*Activity*
Everything from the line containing "Originale (132, 171)" to the close of the listing below should be retyped exactly, and nothing before it.

*Materials provided*
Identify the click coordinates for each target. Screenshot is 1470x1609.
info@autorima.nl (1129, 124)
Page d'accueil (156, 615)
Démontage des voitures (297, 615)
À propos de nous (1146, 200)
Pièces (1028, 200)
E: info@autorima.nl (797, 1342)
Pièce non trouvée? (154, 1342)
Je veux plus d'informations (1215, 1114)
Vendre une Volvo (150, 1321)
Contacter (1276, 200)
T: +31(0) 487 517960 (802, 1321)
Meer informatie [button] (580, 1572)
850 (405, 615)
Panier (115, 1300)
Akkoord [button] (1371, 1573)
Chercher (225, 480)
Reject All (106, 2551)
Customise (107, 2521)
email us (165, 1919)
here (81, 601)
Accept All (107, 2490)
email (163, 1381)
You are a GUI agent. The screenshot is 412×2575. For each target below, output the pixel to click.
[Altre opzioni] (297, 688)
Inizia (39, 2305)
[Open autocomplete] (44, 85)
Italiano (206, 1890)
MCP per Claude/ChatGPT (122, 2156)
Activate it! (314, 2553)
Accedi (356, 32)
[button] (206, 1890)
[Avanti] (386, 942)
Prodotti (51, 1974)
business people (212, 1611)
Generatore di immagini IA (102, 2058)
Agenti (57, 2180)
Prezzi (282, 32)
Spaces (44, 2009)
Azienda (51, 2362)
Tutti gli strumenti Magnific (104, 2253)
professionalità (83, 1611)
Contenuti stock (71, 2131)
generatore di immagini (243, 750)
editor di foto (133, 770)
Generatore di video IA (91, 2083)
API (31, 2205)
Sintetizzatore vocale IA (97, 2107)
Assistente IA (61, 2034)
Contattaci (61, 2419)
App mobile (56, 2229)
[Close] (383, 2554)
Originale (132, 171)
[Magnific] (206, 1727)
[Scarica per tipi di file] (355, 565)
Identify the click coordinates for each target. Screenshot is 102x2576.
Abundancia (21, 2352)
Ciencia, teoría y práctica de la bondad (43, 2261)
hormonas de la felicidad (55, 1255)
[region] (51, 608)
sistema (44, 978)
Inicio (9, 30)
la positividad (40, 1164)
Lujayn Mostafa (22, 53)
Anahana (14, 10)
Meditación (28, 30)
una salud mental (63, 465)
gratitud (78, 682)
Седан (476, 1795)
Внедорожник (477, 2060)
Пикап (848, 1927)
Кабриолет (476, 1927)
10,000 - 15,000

*Exercise solution*
Originale (132, 171)
[Magnific] (206, 1727)
[Scarica per tipi di file] (355, 565)
Identify the click coordinates for each target. Screenshot is 102x2576.
Abundancia (21, 2352)
Ciencia, teoría y práctica de la bondad (43, 2261)
hormonas de la felicidad (55, 1255)
[region] (51, 608)
sistema (44, 978)
Inicio (9, 30)
la positividad (40, 1164)
Lujayn Mostafa (22, 53)
Anahana (14, 10)
Meditación (28, 30)
una salud mental (63, 465)
gratitud (78, 682)
Седан (476, 1795)
Внедорожник (477, 2060)
Пикап (848, 1927)
Кабриолет (476, 1927)
10,000 - 15,000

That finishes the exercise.